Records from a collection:
++++

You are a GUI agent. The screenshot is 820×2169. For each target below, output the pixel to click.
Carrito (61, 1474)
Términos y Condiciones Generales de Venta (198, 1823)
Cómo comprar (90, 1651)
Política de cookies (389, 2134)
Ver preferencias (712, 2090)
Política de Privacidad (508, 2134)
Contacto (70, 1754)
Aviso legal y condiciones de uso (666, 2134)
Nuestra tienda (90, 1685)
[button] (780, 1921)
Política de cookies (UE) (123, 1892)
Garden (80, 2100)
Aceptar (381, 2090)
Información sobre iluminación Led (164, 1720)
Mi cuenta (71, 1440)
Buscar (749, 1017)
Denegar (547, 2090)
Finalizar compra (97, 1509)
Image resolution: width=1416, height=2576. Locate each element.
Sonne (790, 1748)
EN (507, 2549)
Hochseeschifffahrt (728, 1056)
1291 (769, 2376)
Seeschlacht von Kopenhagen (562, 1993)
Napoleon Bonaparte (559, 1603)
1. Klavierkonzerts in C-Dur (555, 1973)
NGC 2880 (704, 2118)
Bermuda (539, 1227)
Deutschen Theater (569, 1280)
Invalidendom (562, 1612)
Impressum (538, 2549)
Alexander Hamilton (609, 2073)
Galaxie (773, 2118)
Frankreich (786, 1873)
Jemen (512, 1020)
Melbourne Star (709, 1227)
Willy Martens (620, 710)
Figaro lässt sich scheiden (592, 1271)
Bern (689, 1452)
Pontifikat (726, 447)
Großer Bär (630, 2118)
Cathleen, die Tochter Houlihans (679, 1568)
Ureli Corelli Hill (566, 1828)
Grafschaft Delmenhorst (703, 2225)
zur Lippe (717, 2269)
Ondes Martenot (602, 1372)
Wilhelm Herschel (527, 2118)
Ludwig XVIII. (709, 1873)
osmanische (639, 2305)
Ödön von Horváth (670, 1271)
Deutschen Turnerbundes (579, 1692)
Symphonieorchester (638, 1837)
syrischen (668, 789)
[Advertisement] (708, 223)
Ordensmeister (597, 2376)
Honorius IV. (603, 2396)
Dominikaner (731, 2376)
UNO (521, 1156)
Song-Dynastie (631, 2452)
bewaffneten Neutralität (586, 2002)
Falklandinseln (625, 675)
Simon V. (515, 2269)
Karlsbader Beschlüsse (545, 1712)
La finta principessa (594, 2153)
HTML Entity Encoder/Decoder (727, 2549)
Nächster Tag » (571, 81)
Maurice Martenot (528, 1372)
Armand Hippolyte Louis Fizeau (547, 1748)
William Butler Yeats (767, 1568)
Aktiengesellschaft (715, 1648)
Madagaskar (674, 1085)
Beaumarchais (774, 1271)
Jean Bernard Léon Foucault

++++

■ Work instruction
Each line above where the word "Deutschen" occurs should be returned in full.

■ Task answer
Deutschen Theater (569, 1280)
Deutschen Turnerbundes (579, 1692)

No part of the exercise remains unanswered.